Karen Wooley, a colleague and close friend of Sylviane Lozada and the person who reported Lozada’s disappearance to authorities, said the diving weights are not a surprising find because Sylviane Lozada and her husband were divers. Wooley, who was among the first people to walk through the Lozadas’ home after her friend disappeared, said she did not recall seeing any blood.

Wooley said she has begun to question the pace of the investigation.

“My question all along has been what are they doing?” Wooley said, referring to the authorities. “I think they are waiting for something to happen.”

Sheriff’s officials would not discuss their efforts to contact Oscar Lozada, saying the release of sensitive information could derail the investigation.

“Detectives would like nothing more than to have all the answers to give to friends, family and the public,” Hicks said. “But when working an ongoing investigation like this, investigators have to do what is best for the investigation.”

Sylviane Lozada’s family members, who live in Belgium, said they still trust sheriff’s officials to find the truth. They said they are in regular contact with authorities at the Belgian embassy. They also have been in contact with the Lozadas’ 6-year-old daughter, Angelina, whom they said is still with Oscar Lozada and doing fine.

“We are certain that the detectives are still working and doing their best,” Sylviane Lozada’s sister and brother-in-law, Ghislaine and Patrick Paquet, said through an interpreter.

Oscar Lozada’s decision to leave the United States has complicated the investigation, as sheriff’s officials say they still want to speak with him. Venezuela’s constitution prohibits the extradition of Venezuelan nationals.

George Ciccariello-Maher, an assistant professor of political science at Drexel University in Philadelphia, Penn., said that because Venezuela has unsuccessfully requested extraditions from the United States, “they will be unlikely to go out of their way to help a request from the U.S.”

The relationship between Oscar and Sylviane Lozada — who was 51 at the time of her disappearance — had been strained at times, authorities have said. She contacted authorities in December 2010 because Oscar Lozada had been throwing things during an argument and she wanted him to leave, sheriff’s officials have said.

Later that month, deputies were called to a local hospital after Sylviane Lozada told medical personnel her husband had pushed her down during an argument.

“He was more emotionally abusive than anything,” Wooley said.

Sylviane Lozada, who taught French and Spanish at Brusly, was reported missing July 18, 2011. Her family last contacted her on July 5, authorities said, one day before Oscar Lozada is believed to have purchased the buckets and cement mix.

U.S. Immigration and Customs Enforcement officials confirmed that Oscar Lozada flew to Venezuela with Angelina on July 9, 2011, according to court records. They were scheduled to return July 14 but did not, authorities said.

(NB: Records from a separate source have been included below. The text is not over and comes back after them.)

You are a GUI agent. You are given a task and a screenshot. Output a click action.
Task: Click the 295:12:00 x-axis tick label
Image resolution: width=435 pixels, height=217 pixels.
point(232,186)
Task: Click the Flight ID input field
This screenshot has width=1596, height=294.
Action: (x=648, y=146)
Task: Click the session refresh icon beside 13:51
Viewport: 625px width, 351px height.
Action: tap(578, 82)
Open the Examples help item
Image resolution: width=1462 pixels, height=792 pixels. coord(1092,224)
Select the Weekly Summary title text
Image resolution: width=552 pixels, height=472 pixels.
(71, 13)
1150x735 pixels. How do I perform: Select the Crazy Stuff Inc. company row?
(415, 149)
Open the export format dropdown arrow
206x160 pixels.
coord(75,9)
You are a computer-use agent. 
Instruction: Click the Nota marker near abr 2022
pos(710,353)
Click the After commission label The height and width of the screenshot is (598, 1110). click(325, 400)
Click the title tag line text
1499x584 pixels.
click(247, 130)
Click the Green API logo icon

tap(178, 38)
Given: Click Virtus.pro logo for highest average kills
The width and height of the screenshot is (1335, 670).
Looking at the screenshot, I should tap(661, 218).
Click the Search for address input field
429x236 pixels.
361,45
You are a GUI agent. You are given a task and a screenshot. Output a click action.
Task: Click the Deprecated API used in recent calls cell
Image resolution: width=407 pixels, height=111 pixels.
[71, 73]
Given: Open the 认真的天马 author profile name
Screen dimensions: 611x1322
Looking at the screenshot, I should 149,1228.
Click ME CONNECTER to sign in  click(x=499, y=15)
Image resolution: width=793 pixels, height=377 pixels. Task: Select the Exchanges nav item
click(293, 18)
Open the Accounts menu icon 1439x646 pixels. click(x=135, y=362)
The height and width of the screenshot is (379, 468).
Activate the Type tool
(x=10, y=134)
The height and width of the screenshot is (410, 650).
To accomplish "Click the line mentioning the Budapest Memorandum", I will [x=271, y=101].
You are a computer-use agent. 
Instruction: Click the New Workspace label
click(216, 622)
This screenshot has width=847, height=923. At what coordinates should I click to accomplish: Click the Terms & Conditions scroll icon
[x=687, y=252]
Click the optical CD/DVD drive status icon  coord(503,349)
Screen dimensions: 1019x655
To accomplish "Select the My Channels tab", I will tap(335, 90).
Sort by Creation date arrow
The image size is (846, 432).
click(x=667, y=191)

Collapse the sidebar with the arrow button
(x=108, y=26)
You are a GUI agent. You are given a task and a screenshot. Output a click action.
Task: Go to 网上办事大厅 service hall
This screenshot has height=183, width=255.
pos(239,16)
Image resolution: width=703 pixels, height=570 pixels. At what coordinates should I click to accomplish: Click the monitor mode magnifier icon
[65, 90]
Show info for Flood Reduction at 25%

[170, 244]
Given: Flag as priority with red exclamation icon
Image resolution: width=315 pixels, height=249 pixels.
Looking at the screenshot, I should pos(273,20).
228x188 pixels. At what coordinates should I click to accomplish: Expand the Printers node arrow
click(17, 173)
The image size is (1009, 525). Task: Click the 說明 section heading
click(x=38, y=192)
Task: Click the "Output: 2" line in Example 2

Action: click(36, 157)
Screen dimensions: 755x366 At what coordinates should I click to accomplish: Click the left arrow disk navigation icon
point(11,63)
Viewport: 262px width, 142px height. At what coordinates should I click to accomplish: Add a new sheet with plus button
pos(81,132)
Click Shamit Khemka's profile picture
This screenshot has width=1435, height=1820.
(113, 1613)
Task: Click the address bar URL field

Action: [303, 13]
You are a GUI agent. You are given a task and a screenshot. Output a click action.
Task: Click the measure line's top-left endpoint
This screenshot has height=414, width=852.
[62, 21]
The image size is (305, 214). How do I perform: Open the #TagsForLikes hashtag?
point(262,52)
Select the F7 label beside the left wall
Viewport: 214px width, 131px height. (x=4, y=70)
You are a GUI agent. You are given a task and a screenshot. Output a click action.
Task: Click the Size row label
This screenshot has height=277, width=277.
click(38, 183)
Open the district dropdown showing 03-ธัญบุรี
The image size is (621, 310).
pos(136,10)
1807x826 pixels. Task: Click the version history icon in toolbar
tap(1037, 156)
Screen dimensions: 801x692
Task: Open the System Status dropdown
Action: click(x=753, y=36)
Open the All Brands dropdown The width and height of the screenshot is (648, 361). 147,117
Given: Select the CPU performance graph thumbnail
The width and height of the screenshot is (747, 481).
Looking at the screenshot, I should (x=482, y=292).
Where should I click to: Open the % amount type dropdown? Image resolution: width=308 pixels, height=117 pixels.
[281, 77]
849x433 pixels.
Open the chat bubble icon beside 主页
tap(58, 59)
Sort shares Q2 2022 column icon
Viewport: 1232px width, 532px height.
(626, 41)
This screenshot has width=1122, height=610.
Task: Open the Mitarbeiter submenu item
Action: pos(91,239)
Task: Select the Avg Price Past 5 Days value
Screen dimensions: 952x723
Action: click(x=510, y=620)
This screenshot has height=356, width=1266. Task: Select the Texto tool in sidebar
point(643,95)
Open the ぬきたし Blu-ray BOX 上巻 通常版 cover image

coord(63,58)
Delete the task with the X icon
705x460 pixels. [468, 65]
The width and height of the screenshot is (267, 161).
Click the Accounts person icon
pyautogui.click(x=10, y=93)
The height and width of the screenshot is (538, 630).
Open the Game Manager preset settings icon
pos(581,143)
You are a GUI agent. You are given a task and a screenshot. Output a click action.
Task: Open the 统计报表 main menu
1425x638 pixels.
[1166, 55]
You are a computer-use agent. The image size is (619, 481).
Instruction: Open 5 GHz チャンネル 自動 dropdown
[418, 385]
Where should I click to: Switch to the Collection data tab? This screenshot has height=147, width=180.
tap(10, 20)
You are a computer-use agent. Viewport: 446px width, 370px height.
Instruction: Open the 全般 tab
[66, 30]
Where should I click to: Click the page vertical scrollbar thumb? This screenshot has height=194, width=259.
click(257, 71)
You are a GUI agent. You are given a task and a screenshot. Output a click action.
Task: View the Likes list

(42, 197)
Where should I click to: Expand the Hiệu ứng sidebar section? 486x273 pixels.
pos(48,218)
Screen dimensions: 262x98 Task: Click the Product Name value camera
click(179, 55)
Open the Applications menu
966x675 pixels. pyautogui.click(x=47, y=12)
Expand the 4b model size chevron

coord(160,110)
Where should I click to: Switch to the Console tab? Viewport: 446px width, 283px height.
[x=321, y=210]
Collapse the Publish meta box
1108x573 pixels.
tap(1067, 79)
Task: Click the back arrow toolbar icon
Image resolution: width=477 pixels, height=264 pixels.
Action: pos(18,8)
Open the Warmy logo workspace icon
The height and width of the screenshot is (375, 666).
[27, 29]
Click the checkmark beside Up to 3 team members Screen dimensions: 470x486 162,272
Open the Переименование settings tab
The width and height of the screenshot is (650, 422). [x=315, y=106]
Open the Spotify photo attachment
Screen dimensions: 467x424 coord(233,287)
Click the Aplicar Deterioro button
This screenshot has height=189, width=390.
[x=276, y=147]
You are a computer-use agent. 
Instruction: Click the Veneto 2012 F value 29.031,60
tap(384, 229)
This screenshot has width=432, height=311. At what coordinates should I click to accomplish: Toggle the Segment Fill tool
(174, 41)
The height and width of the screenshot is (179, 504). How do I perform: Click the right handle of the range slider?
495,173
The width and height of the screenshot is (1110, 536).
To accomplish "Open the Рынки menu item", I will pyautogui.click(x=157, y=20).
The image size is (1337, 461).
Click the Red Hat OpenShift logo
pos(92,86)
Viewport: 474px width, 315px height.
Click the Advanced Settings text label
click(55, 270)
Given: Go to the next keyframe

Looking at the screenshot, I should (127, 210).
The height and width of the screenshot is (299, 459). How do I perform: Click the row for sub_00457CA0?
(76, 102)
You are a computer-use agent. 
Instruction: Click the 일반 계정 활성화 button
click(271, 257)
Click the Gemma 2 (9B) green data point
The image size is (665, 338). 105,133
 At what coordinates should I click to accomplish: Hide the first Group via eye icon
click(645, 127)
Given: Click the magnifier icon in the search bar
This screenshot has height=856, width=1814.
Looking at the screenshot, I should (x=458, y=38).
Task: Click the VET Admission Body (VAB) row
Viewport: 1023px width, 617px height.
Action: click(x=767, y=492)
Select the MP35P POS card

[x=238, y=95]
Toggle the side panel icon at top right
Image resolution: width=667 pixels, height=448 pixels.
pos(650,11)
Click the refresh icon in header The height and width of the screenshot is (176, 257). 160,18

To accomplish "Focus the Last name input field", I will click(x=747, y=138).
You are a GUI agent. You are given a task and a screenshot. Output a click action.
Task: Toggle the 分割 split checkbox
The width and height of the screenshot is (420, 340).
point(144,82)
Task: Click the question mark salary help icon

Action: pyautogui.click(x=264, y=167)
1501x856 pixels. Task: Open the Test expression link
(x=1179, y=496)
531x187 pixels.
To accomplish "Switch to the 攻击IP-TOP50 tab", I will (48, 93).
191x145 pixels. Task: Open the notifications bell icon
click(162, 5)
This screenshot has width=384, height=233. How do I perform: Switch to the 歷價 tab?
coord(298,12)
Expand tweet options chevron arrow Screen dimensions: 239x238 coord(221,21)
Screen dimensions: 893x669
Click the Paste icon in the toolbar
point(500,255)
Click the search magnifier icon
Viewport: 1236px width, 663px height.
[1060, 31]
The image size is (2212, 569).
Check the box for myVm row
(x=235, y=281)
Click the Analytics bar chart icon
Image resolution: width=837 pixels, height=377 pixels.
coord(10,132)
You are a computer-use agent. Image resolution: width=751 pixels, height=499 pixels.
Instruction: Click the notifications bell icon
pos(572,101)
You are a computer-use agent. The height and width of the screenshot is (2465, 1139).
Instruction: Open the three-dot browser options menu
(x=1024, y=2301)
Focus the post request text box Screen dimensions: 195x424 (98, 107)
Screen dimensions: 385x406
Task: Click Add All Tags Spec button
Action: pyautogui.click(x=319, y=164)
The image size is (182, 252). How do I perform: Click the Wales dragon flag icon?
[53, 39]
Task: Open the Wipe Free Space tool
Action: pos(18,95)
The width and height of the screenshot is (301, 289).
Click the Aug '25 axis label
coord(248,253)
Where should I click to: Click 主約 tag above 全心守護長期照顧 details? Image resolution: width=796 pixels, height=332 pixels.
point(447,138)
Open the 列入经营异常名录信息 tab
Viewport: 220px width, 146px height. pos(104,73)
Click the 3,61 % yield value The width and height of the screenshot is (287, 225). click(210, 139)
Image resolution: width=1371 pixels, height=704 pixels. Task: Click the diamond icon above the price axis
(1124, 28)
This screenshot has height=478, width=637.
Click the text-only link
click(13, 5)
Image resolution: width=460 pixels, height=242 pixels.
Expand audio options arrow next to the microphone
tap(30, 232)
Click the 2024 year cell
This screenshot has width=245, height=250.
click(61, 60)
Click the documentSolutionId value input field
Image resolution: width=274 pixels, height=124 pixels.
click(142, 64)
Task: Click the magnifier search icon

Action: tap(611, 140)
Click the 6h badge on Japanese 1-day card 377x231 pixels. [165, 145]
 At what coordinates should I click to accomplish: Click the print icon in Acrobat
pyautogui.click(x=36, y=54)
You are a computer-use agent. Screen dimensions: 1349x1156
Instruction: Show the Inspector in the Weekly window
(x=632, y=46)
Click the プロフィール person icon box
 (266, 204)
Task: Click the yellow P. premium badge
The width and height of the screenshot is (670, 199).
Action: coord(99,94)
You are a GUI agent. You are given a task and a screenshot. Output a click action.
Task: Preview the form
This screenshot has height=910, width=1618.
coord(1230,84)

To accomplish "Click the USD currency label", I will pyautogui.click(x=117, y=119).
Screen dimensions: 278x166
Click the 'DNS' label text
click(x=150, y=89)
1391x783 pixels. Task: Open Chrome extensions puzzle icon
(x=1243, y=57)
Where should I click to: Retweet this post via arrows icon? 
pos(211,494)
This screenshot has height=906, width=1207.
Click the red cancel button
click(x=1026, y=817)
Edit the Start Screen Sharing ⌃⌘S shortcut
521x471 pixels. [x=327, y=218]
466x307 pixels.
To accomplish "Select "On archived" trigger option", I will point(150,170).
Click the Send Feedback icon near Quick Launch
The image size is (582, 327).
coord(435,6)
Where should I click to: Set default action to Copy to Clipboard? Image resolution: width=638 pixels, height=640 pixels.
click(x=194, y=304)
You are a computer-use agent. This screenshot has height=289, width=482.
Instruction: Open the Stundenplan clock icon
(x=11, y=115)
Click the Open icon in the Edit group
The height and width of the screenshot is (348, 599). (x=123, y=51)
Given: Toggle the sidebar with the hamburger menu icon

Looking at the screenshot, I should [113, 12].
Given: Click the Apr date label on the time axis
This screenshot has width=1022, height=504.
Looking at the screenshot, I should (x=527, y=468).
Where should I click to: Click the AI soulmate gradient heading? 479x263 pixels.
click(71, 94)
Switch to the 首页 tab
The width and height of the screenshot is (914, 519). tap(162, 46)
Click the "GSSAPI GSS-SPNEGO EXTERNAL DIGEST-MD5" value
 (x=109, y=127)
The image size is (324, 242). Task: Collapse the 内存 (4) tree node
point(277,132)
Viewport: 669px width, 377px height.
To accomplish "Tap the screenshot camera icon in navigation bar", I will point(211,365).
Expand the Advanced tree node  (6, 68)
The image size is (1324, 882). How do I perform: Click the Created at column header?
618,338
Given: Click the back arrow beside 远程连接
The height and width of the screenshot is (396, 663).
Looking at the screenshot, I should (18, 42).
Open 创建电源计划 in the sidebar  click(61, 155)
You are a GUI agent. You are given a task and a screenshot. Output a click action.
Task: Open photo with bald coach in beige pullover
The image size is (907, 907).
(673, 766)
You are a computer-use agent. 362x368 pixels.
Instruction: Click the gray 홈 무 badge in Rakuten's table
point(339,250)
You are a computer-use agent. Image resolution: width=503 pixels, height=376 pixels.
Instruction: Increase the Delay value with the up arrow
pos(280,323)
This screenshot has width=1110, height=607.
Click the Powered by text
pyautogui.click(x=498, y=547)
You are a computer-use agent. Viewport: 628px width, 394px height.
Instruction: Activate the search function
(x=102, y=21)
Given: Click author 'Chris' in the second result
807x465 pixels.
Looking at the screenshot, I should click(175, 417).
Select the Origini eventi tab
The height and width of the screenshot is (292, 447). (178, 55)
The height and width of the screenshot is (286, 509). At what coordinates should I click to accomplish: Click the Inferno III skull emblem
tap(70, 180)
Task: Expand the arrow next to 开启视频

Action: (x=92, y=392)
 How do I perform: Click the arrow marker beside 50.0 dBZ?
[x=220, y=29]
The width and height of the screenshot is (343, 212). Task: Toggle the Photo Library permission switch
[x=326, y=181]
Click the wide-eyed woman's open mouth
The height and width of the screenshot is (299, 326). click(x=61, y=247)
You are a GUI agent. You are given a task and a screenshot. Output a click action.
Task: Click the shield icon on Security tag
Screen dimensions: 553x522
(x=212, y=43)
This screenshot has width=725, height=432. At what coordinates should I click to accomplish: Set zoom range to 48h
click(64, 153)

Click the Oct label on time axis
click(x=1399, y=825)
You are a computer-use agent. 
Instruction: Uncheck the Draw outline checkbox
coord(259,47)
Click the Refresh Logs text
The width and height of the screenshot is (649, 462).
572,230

The same day, an unidentified family friend went to the Baton Rouge airport, picked up Oscar Lozada’s 2001 Nissan Xterra and drove it to his Prairieville home, according to an affidavit. The man’s wife called detectives after seeing a news account that authorities were searching for the vehicle, the affidavit says.

Linda Hooper-Bui, an associate professor in the Department of Entomology at LSU and a close friend of Sylviane Lozada’s, said Oscar Lozada has attempted to contact her twice since he left the country. In one message, Oscar Lozada wrote that “no one is missing” and that Sylviane Lozada “is not the sweet person” everybody thinks she is.

“You do have a very wrong concept about my person and so (do) the rest of the people speculating about this,” the message stated.

Hooper-Bui is one of many friends who have been impacted by Sylviane Lozada’s disappearance. Last month, about 300 people gathered at an event in Sylviane Lozada’s family home in Polleur, Belgium, to release white balloons and keep her memory alive, family members said.

“My head doesn’t know what to do with ‘missing,’” Hooper-Bui said. “It’s really hard to figure out what to do with it because there is no closure.”